Honey Badger – There’s always more jewellery but houses come around less often! Just tell him it’s a sweet gesture, but you want to get your place together first, and that means more to you than any jewellery, unless he’s giving rather than buying it, in which case TAKE the necklace!
Smarter than the Average Blonde – A house takes a long time to save for and it’s unrealistic to think you are going to get one soon with the housing market currently in the state it is. There isn’t many about. If your boyfriend wants to treat you to a necklace, accept it with a smile. He may never suggest the idea again.
Madame X – Darling, getting a house with a partner is a big deal. You are both committing to living together and sharing everything together. He knows this, you know this. If the man wants to give you a pearl necklace, let him give you a pearl necklace! He clearly feels you’re the one for him.
Moody Teen Emo – I hope by ‘pearl necklace’ he means the jewellery…are you two in FetSoc?
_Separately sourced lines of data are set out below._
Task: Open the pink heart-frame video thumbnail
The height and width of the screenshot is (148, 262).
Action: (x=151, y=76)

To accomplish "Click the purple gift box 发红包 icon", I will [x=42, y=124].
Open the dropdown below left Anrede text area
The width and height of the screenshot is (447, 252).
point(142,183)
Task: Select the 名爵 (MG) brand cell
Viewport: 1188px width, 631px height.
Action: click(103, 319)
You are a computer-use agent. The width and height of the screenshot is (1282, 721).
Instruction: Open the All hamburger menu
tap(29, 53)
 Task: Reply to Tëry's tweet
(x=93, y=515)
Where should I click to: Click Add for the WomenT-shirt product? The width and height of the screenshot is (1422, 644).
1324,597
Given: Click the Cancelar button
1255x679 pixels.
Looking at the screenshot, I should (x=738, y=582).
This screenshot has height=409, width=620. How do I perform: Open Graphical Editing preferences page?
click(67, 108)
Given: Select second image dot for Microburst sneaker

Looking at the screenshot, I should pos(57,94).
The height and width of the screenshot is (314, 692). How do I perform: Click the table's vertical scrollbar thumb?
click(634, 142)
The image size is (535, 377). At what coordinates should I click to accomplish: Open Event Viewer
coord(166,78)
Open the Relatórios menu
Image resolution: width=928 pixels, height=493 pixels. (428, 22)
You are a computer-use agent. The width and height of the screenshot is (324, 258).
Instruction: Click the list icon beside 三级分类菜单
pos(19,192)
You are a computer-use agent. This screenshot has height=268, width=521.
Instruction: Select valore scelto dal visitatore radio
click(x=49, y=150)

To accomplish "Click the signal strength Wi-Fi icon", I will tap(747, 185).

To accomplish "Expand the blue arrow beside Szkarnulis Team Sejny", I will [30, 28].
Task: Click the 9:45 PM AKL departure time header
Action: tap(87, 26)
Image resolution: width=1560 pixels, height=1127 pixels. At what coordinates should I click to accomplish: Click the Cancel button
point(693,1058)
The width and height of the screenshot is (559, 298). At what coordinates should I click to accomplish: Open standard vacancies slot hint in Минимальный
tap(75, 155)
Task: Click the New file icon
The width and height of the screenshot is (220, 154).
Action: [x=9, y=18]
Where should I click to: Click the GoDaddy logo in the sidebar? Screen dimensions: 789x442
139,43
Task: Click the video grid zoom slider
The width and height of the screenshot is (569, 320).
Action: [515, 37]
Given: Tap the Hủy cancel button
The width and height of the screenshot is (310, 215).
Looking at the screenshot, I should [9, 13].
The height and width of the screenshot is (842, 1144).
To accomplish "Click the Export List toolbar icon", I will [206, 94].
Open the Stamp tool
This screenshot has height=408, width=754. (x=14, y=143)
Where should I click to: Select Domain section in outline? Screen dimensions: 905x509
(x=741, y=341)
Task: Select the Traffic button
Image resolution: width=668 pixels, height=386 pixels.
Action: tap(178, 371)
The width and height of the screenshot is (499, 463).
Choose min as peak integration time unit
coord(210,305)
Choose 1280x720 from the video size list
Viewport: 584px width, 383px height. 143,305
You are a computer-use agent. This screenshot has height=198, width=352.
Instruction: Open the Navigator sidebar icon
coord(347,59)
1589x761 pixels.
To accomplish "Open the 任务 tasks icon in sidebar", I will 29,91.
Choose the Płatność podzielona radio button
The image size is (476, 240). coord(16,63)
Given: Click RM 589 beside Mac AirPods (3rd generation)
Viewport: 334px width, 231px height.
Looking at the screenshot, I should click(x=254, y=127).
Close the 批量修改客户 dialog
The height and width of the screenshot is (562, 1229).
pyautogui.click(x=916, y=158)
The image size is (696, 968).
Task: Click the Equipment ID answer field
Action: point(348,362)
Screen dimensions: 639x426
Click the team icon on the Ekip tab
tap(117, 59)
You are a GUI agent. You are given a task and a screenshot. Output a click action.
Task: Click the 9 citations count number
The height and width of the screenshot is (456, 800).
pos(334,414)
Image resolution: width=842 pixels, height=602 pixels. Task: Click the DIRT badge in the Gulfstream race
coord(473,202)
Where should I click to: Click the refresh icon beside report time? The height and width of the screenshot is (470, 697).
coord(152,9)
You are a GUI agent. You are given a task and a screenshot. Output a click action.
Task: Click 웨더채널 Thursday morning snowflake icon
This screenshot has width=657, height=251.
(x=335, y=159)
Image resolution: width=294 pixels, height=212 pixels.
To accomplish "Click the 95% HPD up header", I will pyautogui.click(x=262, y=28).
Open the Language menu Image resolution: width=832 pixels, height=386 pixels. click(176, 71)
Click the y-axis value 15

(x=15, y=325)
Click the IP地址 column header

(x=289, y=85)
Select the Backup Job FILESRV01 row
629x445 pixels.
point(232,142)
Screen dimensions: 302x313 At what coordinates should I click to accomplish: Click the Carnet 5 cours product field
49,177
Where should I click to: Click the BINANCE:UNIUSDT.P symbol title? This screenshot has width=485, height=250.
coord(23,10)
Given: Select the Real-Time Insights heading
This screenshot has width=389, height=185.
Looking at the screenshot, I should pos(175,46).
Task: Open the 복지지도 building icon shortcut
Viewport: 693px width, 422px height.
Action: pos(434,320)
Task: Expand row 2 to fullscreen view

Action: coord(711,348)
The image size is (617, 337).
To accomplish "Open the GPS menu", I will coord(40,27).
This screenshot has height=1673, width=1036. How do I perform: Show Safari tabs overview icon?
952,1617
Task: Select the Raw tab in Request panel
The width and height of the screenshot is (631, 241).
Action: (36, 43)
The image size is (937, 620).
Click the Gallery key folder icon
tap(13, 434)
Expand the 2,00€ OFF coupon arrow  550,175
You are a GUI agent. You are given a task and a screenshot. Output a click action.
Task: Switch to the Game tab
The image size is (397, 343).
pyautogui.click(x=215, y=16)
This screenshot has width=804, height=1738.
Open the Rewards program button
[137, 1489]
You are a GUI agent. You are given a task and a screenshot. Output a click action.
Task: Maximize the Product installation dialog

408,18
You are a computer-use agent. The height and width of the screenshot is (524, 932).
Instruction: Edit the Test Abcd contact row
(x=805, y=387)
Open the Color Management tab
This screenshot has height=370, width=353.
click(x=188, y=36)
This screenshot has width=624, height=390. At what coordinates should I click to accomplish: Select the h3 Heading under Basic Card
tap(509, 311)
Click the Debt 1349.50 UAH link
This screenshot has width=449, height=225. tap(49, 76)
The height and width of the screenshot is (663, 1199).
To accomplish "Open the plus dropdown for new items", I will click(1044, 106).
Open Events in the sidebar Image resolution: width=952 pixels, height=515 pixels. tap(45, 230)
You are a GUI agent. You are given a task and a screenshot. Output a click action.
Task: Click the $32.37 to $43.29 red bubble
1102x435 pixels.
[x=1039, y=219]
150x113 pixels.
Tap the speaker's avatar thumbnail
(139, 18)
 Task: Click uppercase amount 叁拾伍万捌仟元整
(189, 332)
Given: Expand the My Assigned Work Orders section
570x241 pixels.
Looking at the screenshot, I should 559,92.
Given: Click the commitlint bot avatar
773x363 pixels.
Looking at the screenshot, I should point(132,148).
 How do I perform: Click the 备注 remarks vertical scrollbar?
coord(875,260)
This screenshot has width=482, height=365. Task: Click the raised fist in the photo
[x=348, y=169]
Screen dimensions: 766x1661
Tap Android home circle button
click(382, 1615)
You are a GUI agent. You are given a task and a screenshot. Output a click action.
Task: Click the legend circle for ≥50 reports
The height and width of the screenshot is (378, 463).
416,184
Joking aside, tell him to wait until you’re both more financially secure before buying each other lavish gifts.
Toilet Trauma
My boyfriend has recently started leaving the door wide open when he goes to the toilet. I thought I could handle it, but now he will bang on the door when I’m in the shower, wanting to use the loo. Friends warned me that sharing with my boyfriend in the second year was a bit hasty, but I believed we wouldn’t lose our sexual spark. Seeing and hearing him doing his ‘business’ kind of makes me repulsed by him. Help me agony family; how do I make him close the damn door?
Miss Scarlet – You can see this in either one of two ways. First that he is extremely comfortable with you and in front of you so clearly you have a strong relationship. Alternatively, he is a typical unperceptive bloke and needs to learn about boundaries. Hello, a woman’s bathroom time is her time, it’s a pamper session that does never requires a man’s presence.
Wise Owl – I can seriously relate to this issue, and I understand the problem more than I’d like to admit! Living with your boyfriend in second year is filled with problems on the day to day scale, but the important thing is to remember the bigger picture. There isn’t anything wrong with the relationship, and in my experience the only way to navigate through these little issues is to talk it out. Is there another bathroom he could use? It might be an idea to agree to have different bathrooms because we all need our space. And hey, if all else fails, cling film around the toilet bowl until he learns his lesson…. Do try and avoid breaking up over it; speaking as someone who broke up with their boyfriend while living with them, it is awful!
Moody Teen Emo – Why oh why did you opt to share with your boyfriend? Once you see how someone lives it is hard to keep the attraction alive. Also if you break up, it is just going to be a world of awkward. My best friend decided to live with her boyfriend of two years and when they broke up it was very difficult for them as they were living together and therefore couldn’t avoid each other.
Honey Badger – Just leave the door open when it’s your time of the month. If that doesn’t scare him into shutting the door, the Honey Badger doesn’t know what will.
Madame X – Honey, you need to get your priorities straight. If he’s hammering on the door while you’re in the shower, don’t answer the door. When you’re in the bathroom, it’s your time and likewise for him. Manners don’t cost a thing. For him not shutting the door, do it. Look him dead in the eyes while he’s dropping the kids off at the pool, spray Febreeze and slam the door as hard as you can. Do not say a word. Eventually he’ll get the message.
The names of this Agony Family have given me nightmarish visions of some sort of animated kids tv show with animals talking about fetsoc and crapping with the door open, I’m still deciding whether to file suit or go into talks with Channel 5.